[Dataset rows]
====

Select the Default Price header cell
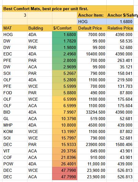138x182 pixels. pyautogui.click(x=92, y=28)
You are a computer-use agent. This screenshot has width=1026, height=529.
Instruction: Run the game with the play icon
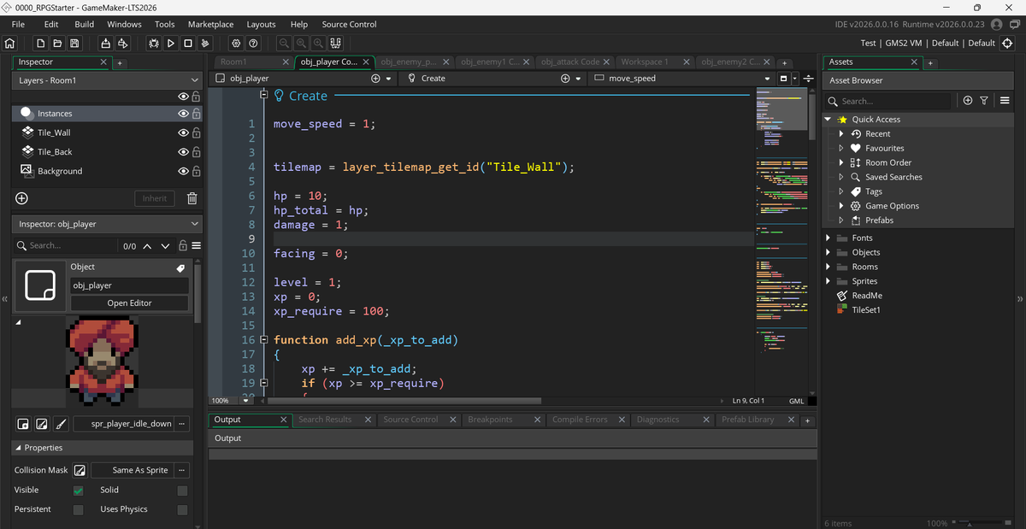pos(171,43)
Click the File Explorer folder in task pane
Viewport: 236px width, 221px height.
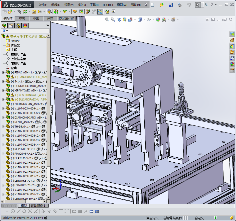click(x=232, y=52)
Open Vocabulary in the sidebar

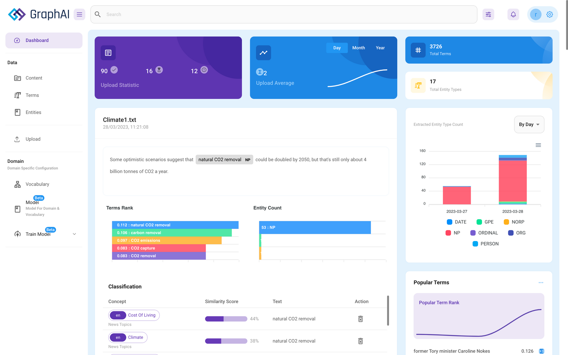pos(37,184)
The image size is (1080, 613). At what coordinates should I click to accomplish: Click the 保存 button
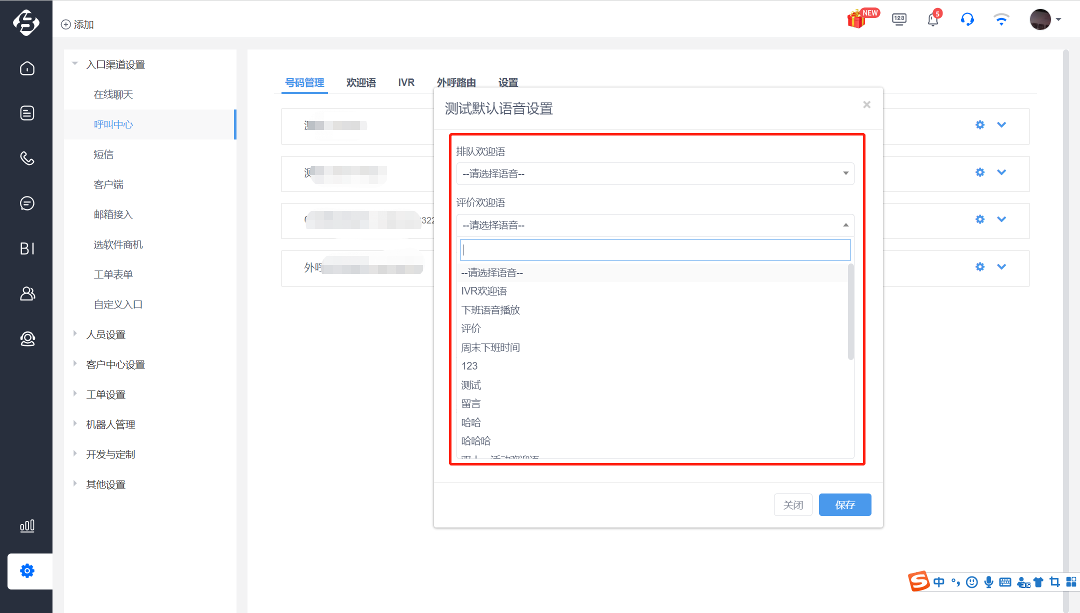[845, 505]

====

▸ Objective: Can you put the lines of the listing above into a numbered list, skipping any blank lines and leaving the pictures out?

▸ Answer for the task:
1. Select the Default Price header cell
2. 138x182 pixels. pyautogui.click(x=92, y=28)
3. You are a computer-use agent. This screenshot has width=1026, height=529.
4. Instruction: Run the game with the play icon
5. pos(171,43)
6. Click the File Explorer folder in task pane
7. Viewport: 236px width, 221px height.
8. click(x=232, y=52)
9. Open Vocabulary in the sidebar
10. pos(37,184)
11. The image size is (1080, 613). At what coordinates should I click to accomplish: Click the 保存 button
12. [845, 505]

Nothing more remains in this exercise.